Cildo Meireles
May 24–September 29, 2013
Palacio de Velázquez
Parque del Retiro
Madrid
Organised by Museo Reina Sofía in
collaboration with Fundação Serralves, Porto
and HangarBicocca, Milan
Curator: João Fernandes
Since the end of the 1960s Cildo Meireles (b. 1948, Rio de Janeiro) has been developing new possibilities for the redefinition of conceptual art, based on a relationship with the viewer’s sensorial experience, the critical use of ideological and economic circulation systems, and also an ethical connection with the world, which are the foundations of the artist’s ongoing critical interpretation. Meireles’s art broadens the field of the critique of modernism made in Brazil and Latin America by artists such as Helio Oiticica, Lygia Clark and Lygia Pape in the second half of the 20th century.
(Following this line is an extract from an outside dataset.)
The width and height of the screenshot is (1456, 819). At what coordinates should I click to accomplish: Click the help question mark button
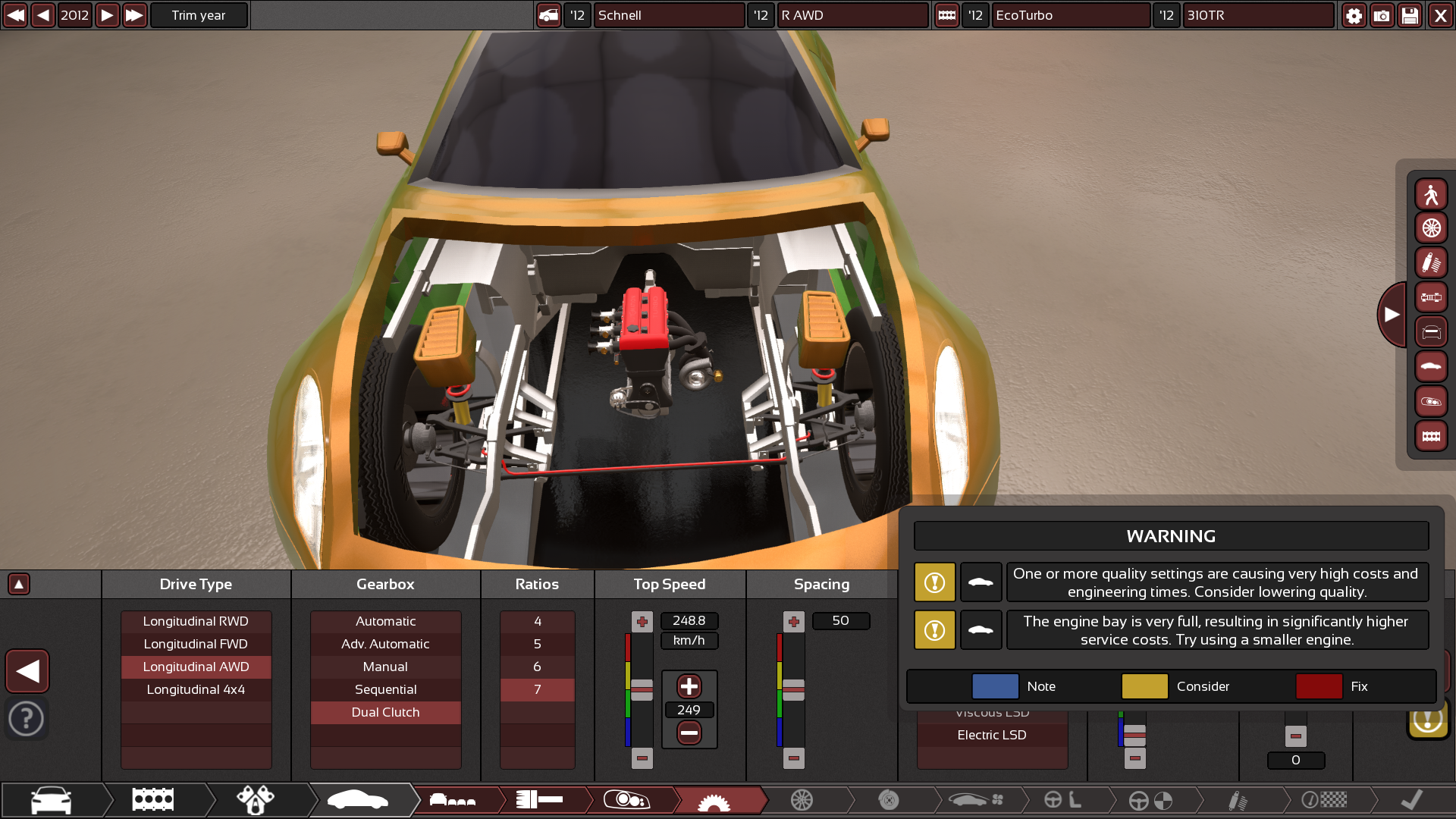(27, 718)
The exhibition includes some works and installations never before presented, and others that are among the artist’s lesser-known creations. As seen in installations such as Abajur, Olvido and Amerikkka, many of the pieces on display put forward a critical commentary on the concept of territory, questioning history, which is understood to be a narrative of colonial domination of the world. The exhibition also has some of Cildo Meireles’s historical series that examine the ideas of value, the art object and—again—territory, such as Physical Art and Insertions into Ideological Circuits.
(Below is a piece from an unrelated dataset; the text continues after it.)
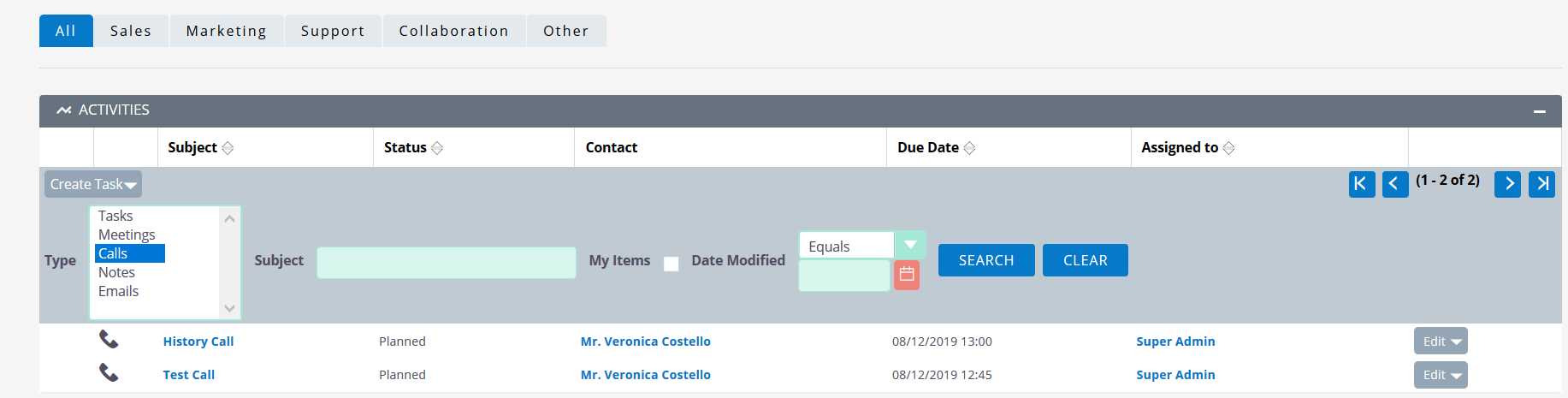Toggle the My Items checkbox
The height and width of the screenshot is (398, 1568).
pos(672,264)
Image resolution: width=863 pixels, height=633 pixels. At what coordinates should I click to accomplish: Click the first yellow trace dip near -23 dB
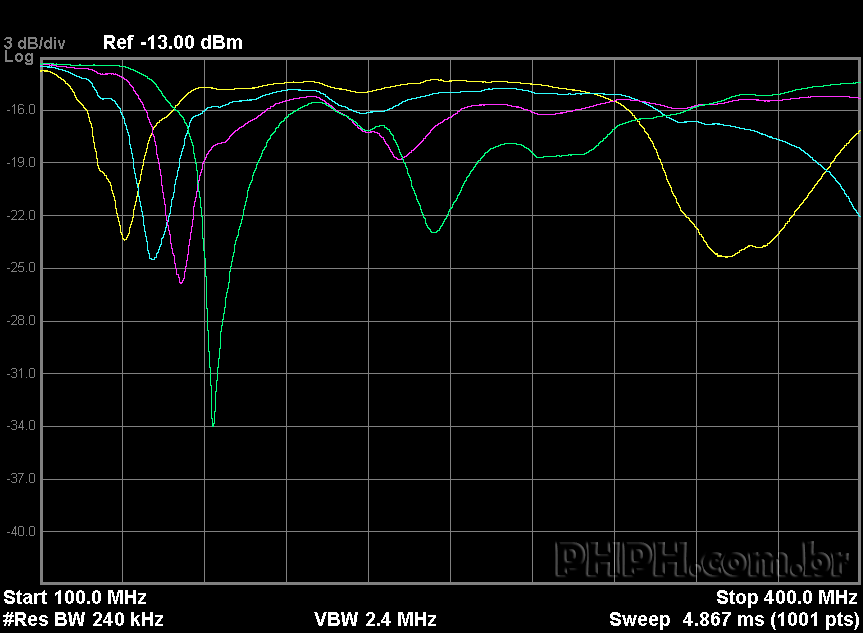(x=124, y=239)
The work of Meireles invites visitors to enter atmospheres that are particularly rich in their conditions regarding the perception of time and space, and they bring visitors face to face with the dematerialization of the art object and with a semantic reinvention of linguistic categories and of the categories of perceptual realities. The well-known series “Corners: Virtual Spaces” and “Virtual Volumes” are examples of a very personal redefinition of the languages of abstraction. Synesthesia is another one of the constructive devices found in the artist’s universe; different sensorial perceptions associate and coincide with one another in numerous works, from the association of the sound plane with the visual plane, or the association of vision with thermal or taste perceptions, as in Entrevendo. Meireles thus expands the possibilities of art as a human experience of the world.